* [TEXT PROVIDED]:
--- Start ---

On Sat, Oct 05, 2024 at 12:12:15PM +0200, Björn Töpel wrote:
Mark Brown broonie@kernel.org writes:
On Fri, Oct 04, 2024 at 03:34:49PM +0200, Björn Töpel wrote:
Mark Brown broonie@kernel.org writes:
It's a bit unfortunate having to pull clang into GCC build containers, and needing a newer version than the minimum clang for the kernel itself too :/
I guess this boils down to the expecatation on the build environment. I pull in Rust, various LLVM, and GCC versions into the build container.
Is the expectation the kernel and userland tooling must be the same?
I'd say it's a likely expectation, or at least a case people are going to want to try. A bunch of the people doing builds have per toolchain containers, as well as keeping the container size under control it makes it easy to be sure that your build actually used the toolchain you thought it used if there simply isn't any other toolchain in there. You have testing that is focused on making sure that all the puportedly supported toolchain versions actually work.
The whole thing is also broken for cross compilation with clang since everything is assuming that CROSS_COMPILE will be set for cross builds but that's not the case for LLVM=1 builds - net gives:
A lot can be said about kselftest, and cross-building. It's a bit of a mess. Maybe we should move to meson or something for kselftest (that requires less work for lazy developers like me). ;-)
AFAICT it pretty much works fine? It's certainly widely used.
Ugh, I guess we have very different views here. For me kselftest cross-building is breaking all the time. The tests are a mix of using the kselftest framework, and "having tests stored somewhere". Targets have different semantics (e.g. missing things from "install"), developers (I definitely include me self here!) seem to have a hard time figuring out what should be included in the test Makefiles (copy and paste, etc.).
I'm pretty much exclusively cross building kselftest, even for the cases I end up doing native builds the build is set up like a cross build because a lot of my stuff is running in a Kubernetes cluster which will spin up whatever machines it can get cheapest at a given moment.
A lot of tests are not included in the top-level kselftest Makefile (maybe there's a rationale for that? I haven't found one).
As far as I'm aware the ones that aren't included are ones that are (or were, perhaps there's some cases that need revisiting) unreasonably hard to get going or where the test programs just don't look at all like selftests so break the framework when you try to run them. I occasionally go through and try to enable more selftests in both my CI and KernelCI, I know there's some that are missing from the top level Makefile that I didn't hook in because they were too broken but there's a bunch of others where I've sent patches because it just looks like an oversight. There's other people doing similar stuff, Muhammad Usama Anjum from Collabora has been doing a bunch of stuff recently for example.

--- End ---

* [DATA]:
--- Start ---

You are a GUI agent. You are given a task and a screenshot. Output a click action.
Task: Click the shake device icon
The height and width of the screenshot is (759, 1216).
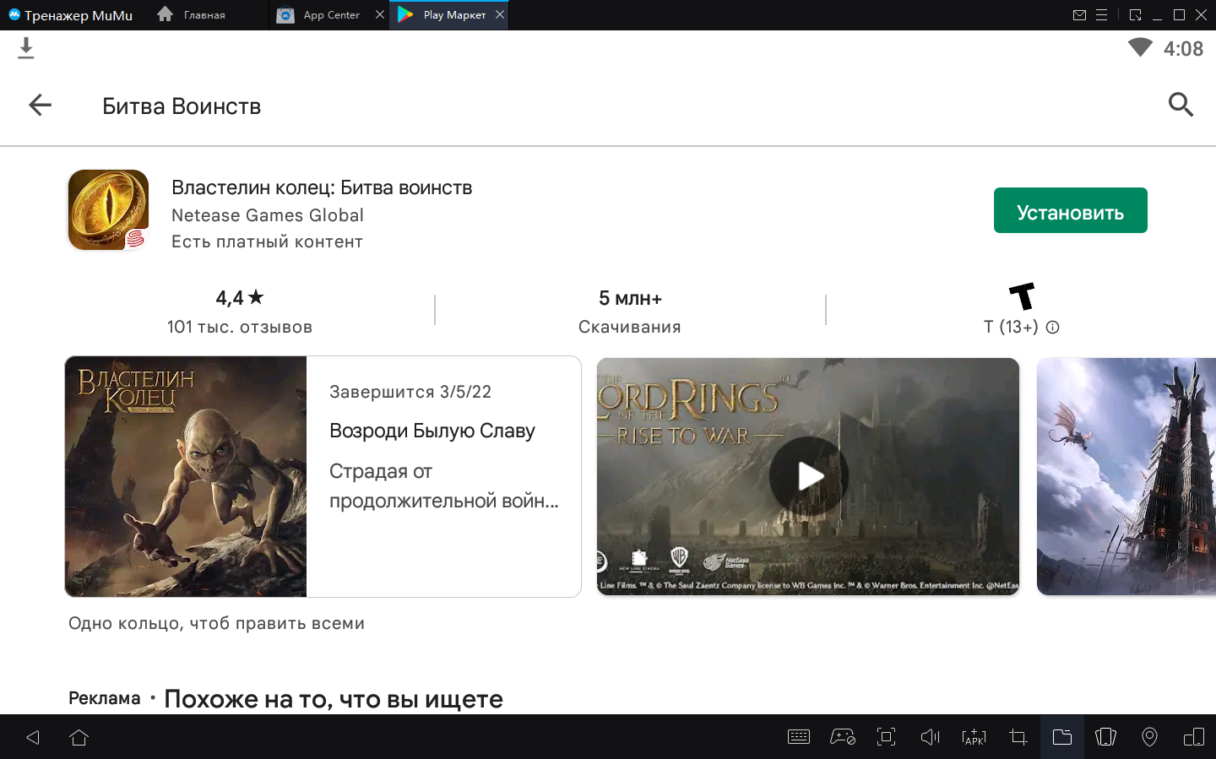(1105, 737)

--- End ---

* [PROBLEM DESCRIPTION]:
In the kselftest thread, who from Collabora is named as doing similar work to enable more selftests?

* [WRITTEN SOLUTION]:
Muhammad Usama Anjum